Aim | Reproduce the lines below, from the line with "Reload the current page" to the line with "Action: point(43,598)", both included, and nothing else.

++++ Task data

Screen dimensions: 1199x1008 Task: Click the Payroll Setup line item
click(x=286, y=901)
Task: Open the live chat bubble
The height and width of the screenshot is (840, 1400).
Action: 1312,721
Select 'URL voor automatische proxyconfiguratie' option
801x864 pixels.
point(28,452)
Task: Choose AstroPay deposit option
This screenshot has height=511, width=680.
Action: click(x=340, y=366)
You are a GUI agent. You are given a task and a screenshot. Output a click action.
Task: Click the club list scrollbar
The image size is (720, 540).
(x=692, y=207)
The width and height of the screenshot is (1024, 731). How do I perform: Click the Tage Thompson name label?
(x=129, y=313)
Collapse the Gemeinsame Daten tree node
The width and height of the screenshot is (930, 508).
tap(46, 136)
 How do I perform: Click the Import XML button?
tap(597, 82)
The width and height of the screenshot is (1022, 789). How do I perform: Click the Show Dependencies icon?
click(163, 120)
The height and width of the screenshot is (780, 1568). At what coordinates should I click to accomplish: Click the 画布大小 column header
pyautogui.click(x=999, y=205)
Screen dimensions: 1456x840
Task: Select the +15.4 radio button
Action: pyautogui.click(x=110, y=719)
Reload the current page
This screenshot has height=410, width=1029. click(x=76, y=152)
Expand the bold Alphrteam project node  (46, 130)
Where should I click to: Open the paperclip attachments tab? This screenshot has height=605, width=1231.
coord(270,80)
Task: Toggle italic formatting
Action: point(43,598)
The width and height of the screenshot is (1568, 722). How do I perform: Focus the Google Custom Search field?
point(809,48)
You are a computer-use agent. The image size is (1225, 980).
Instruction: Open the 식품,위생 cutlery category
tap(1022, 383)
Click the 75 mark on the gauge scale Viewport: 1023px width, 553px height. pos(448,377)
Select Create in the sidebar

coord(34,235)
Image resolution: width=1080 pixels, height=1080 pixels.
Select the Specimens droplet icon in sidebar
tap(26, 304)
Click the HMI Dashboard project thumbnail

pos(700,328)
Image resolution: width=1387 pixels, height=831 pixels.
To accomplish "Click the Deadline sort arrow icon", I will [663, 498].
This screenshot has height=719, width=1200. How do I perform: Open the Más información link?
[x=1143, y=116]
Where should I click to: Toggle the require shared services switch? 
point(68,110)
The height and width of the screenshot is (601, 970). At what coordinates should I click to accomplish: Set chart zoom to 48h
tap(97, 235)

++++++++

Exercise answer |
Reload the current page
This screenshot has height=410, width=1029. click(x=76, y=152)
Expand the bold Alphrteam project node  (46, 130)
Where should I click to: Open the paperclip attachments tab? This screenshot has height=605, width=1231.
coord(270,80)
Task: Toggle italic formatting
Action: point(43,598)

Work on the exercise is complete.